La gauche, habituée pourtant à dénoncer l'influence des lobbys sur la marche du monde, est étonnement absente du front des critiques.

Affaire à suivre.

Réponse complète de l'OFSP concernant le processus d'adoption pour la Suisse

Le processus de négociations pour l'Accord de l'OMS sur les pandémies est en cours de négociations et les commissions parlementaires sont actuellement informées du processus conformément à l'article 152 al. 2 LPArl. Les négociations sont en effet prévues pour l'instant jusqu'en mai 2024, toutefois le calendrier est très ambitieux et les sujets abordés dans ce processus sont cruciaux. Par conséquent, il est difficile d'estimer si un résultat sera disponible en mai 2024.

Ensuite, ce n'est qu'une fois que les négociations seront terminées et que le texte sera finalisé, qu'il sera possible de connaître précisément les droits et les obligations qui en découleraient. Le texte sera alors soumis à l'Assemblée mondiale de la Santé (AMS) de l'OMS pour adoption. Si le texte est adopté par l'AMS, alors il sera soumis aux processus nationaux en fonction de son contenu.

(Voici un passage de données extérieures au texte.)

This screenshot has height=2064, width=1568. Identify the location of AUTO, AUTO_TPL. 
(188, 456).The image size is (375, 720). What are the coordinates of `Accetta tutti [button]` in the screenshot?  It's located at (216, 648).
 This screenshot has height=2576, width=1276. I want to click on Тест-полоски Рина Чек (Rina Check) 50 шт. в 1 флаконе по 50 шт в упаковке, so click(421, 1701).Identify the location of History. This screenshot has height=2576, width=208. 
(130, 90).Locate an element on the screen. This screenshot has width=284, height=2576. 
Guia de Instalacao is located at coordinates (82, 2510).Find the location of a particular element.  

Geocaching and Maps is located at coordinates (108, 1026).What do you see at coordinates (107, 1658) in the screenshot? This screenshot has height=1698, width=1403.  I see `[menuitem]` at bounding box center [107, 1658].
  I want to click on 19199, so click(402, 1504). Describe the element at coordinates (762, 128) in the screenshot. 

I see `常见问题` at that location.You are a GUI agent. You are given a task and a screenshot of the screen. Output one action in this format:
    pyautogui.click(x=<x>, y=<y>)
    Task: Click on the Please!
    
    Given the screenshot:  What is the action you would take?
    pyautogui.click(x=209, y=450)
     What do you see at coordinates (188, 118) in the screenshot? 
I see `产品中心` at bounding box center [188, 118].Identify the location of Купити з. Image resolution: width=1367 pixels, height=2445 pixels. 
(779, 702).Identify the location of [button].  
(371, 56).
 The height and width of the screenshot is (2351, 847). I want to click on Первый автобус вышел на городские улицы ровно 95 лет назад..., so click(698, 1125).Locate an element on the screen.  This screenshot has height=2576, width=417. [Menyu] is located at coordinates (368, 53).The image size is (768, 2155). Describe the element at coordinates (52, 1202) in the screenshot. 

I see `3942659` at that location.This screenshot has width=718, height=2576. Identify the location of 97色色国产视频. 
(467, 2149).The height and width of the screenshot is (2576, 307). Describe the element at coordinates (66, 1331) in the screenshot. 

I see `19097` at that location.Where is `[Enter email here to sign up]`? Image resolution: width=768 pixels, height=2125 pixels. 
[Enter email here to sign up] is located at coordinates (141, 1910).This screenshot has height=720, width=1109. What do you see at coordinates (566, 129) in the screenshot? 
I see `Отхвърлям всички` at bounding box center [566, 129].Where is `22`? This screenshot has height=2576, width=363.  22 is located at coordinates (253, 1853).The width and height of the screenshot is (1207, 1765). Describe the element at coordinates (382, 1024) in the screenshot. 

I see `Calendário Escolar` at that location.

Il sera alors possible de déterminer si la compétence décisionnelle en la matière reviendra au Conseil fédéral ou au Parlement. Cette pratique régulière du Conseil fédéral, basée sur les dispositions déterminantes de la Constitution fédérale (art. 184, al. 1, Cst, art. 166, al. 2, Cst ; RS 101), de la loi sur le Parlement (art. 24 LParl ; RS 171.10) et de la loi sur l'organisation du gouvernement et de l'administration (art. 7a LOGA ; RS 172.010) permet de déterminer si un nouveau traité international doit être soumis au Parlement pour approbation. Les processus d'approbations des traités internationaux sont prévus dans la Constitution suisse et dans la législation nationale et s'appliquent de la même manière aux nouveaux traités conclus dans le cadre de l'OMS que pour tous les autres traités multilatéraux que la Suisse a conclu dans le cadre des autres organisations internationales.

Le Conseil fédéral décidera notamment de l'ouverture d'éventuelles consultations publiques et de consultations des commissions parlementaires compétentes. Si le texte ne relève pas de la seule compétence du Conseil fédéral en application de l'article 7a LOGA, celui-ci donnera un mandat au département compétent pour l'élaboration d'un message de ratification au Parlement. Cela sera le cas si l'Accord sur les pandémies dépasserait les domaines prévus à l'article 80 de la Loi sur les épidémies (LEp ; RS 818.101).

Le message d'approbation et l'arrêté fédéral indiqueront si celui-ci est soumis au référendum facultatif. Il n'est pas possible de savoir avant de disposer du texte final si celui-ci remplit les critères de l'article 141 al. 1 let. d Cst.